FFRF will soon be filing a federal lawsuit over Abbott’s removal of FFRF’s duly approved Bill of Rights display from the Texas State Capitol late last year.
Abbott had previously said that Texas has the “muscle and firepower to go toe-to-toe” with groups such as FFRF, who try to “bully governmental bodies.”
Despite allowing a Christian nativity scene in the Capitol, Abbott forced FFRF’s solstice display to be taken down only three days after it had been erected on Dec. 18.
The whimsical exhibit, designed by artist Jake Fortin, commemorates the “birth” of the Bill of Rights, depicting the Founding Fathers and the Statue of Liberty crowded adoringly around a manger scene containing the constitutional document.
FFRF and Staff Attorney Sam Grover, with the help of Texas state Rep.
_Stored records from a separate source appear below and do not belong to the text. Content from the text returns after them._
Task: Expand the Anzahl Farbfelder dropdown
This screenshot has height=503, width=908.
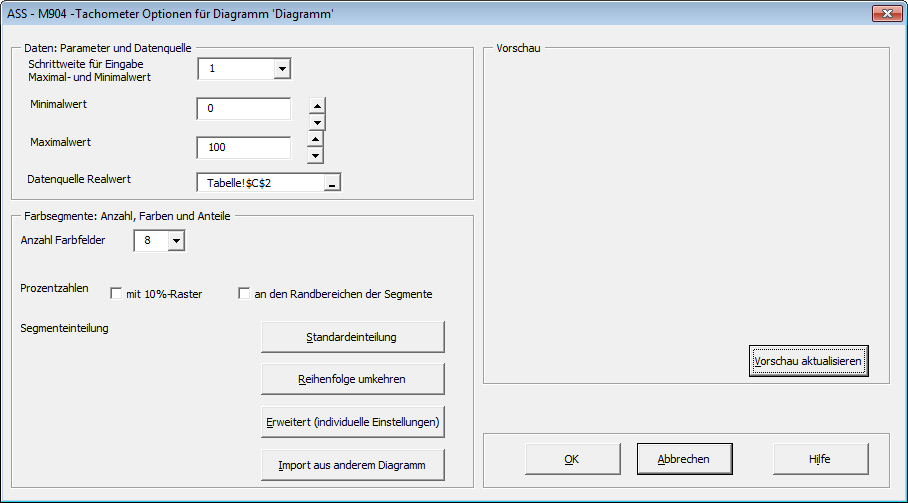Action: click(176, 240)
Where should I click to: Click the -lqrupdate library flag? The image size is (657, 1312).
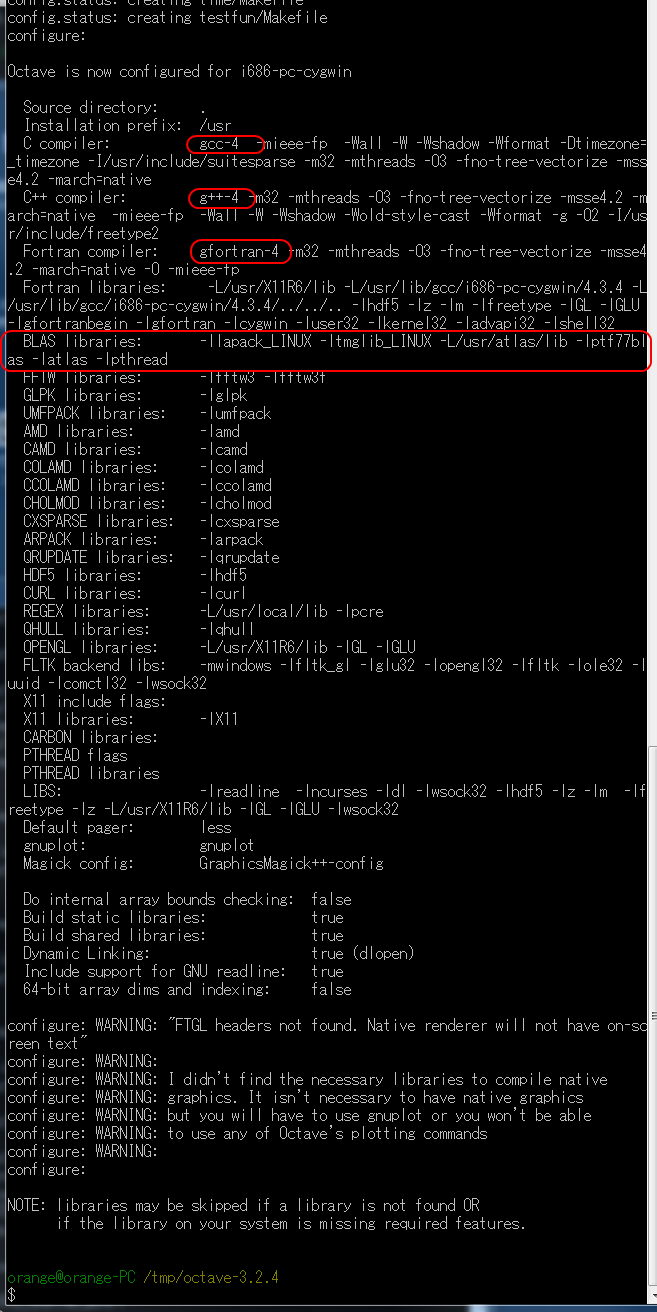239,558
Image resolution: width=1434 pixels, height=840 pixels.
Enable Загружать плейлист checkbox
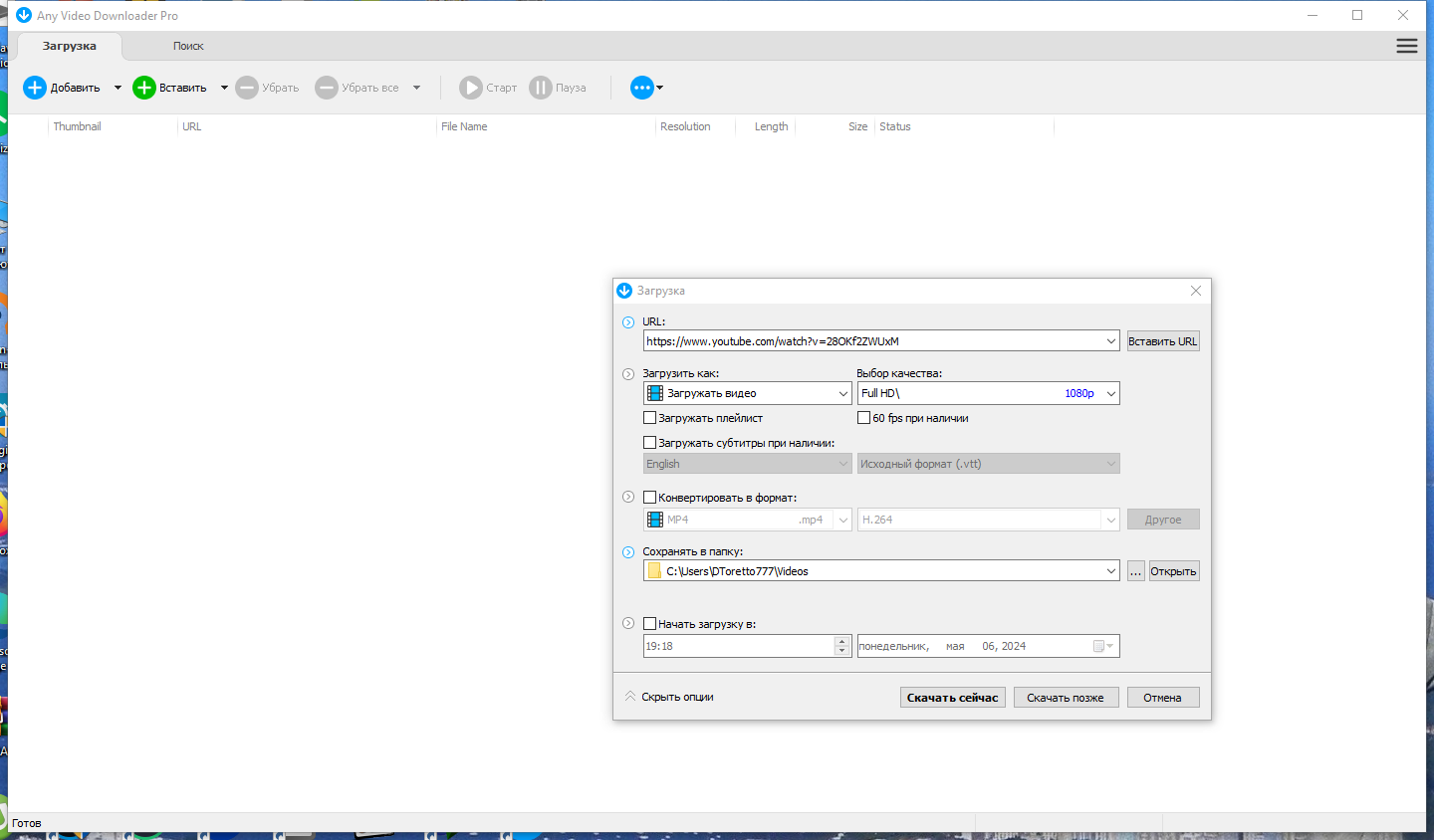point(650,418)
Donna Howard and Austin FFRF member Arturo de Lozanne, obtained a permit last summer for the December display. Also approved was an explanatory Winter Solstice sign promoting state/church separation, which pointed out that the Bill of Rights was adopted on Dec. 15, 1791.
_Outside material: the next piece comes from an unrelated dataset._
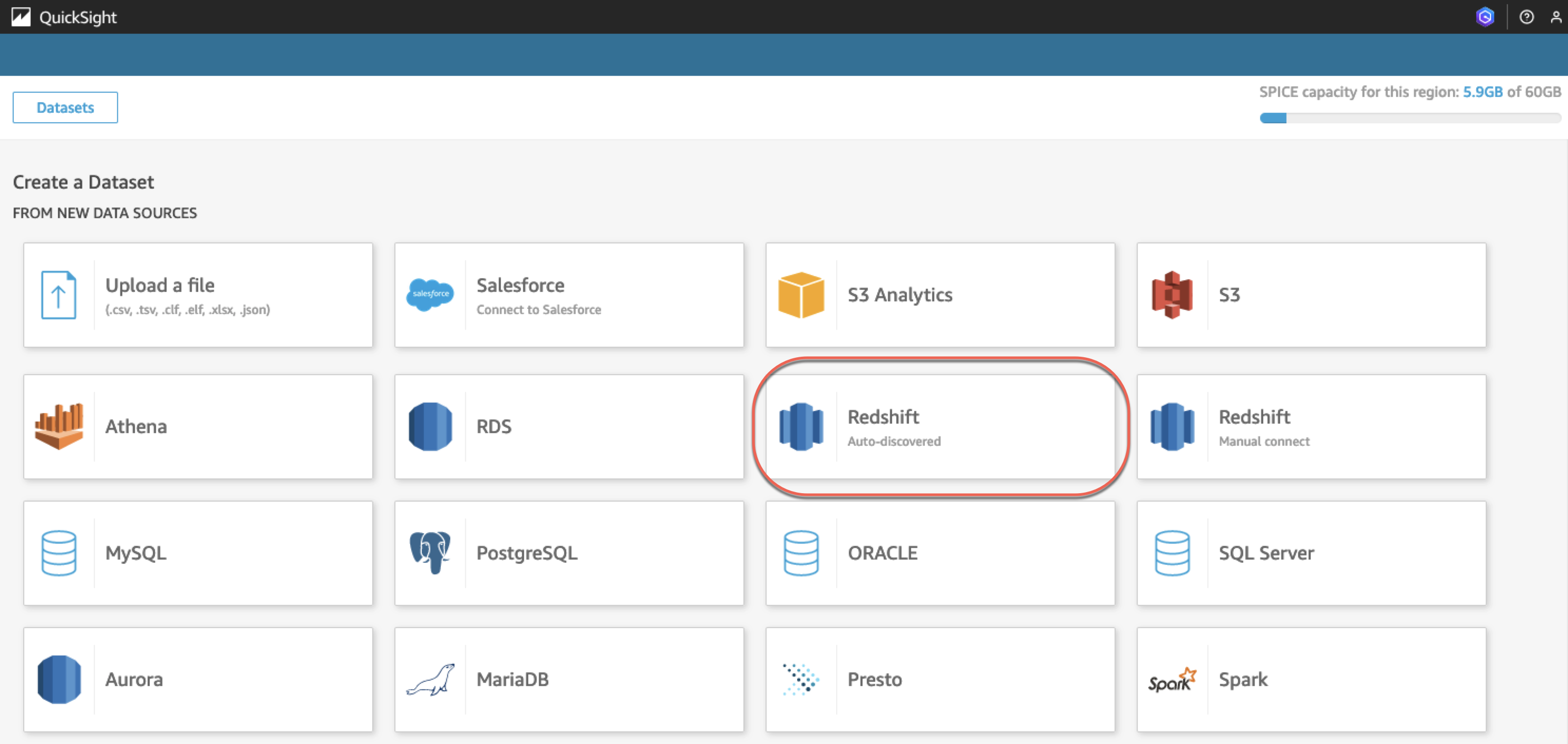
Task: Click the Datasets tab
Action: [64, 108]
Abbott, who chairs the Texas State Preservation Board that approves Capitol displays, sent a letter Dec. 21 to the co-defendant John Sneed, the board’s executive director, advising him to remove the FFRF display. Abbott lambasted FFRF’s exhibit as indecent and mocking, implied it would promote public immorality, had no educational purpose and compared it to “Piss Christ,” a controversial 1987 photograph by Andres Serrano showing a plastic crucifix submerged in a jar of urine.
State Rep. Charlie Geren, a Preservation Board member, advised Sneed about FFRF’s display, saying “that, if I were him, I’d take it down.”
FFRF’s federal lawsuit, to be filed in February in the Western District of Texas, Austin division, charges that Abbott and the other defendants violated the free speech, equal protection and due process rights of FFRF and its member, de Lozanne.
The defendants’ action shows “unambiguous viewpoint discrimination” and was also motivated by “animus” toward FFRF and its nontheistic message, FFRF contends. Such action violates the First Amendment’s Establishment Clause by favoring the “stand-alone Christian nativity scene” and disfavoring FFRF’s “nontheisic content.”
FFRF’s legal complaint details a “history of hostility directed against FFRF” by Abbott when he was attorney general. In December 2011, Abbott, on Fox News, actually warned FFRF to stay out of Texas altogether, stating: “Our message to the atheists is: Don’t mess with Texas or our nativity scenes or the Ten Commandments.”
“I want the Freedom From Religion Foundation to know that our office has a history of defending religious displays in this state,” Abbott added. He warned that FFRF should be aware that Texas “has the muscle and firepower to go toe-to-toe with these organizations that come from out of state trying to bully governmental bodies into tearing down things like nativity scenes.”
In October 2012, Abbott again attacked FFRF during a press conference: “We will not allow atheist groups from outside of the state of Texas to come into the state, to use menacing and misleading intimidation tactics to try to bully schools to bow down at the altar of secular beliefs.” During the same conference, Abbott said: “We are not going to either tolerate or accept these atheist groups trying to prevent that freedom of expression here in the state of Texas.”
As governor, Abbott has recently attacked FFRF for asking the Brewster County’s Sheriff’s Office to remove crosses from patrol vehicles, and has complained that the city of Orange, Texas, removed a nativity scene from city hall at FFRF’s behest.
“Gov. Abbott has consistently advocated for displays of religion in the public sphere, while actively opposing any expression of nonreligious principles,” FFRF notes.
FFRF will be seeking a judgment that each defendant violated the Establishment Clause and clauses protecting free speech, equal protection and due process rights of the plaintiffs. FFRF will be asking for damages and reasonable costs and attorneys’ fees.
The lawsuit was filed on behalf of FFRF by Richard L. Bolton, with FFRF Staff Attorneys Sam Grover and Patrick Elliott as co-counsel.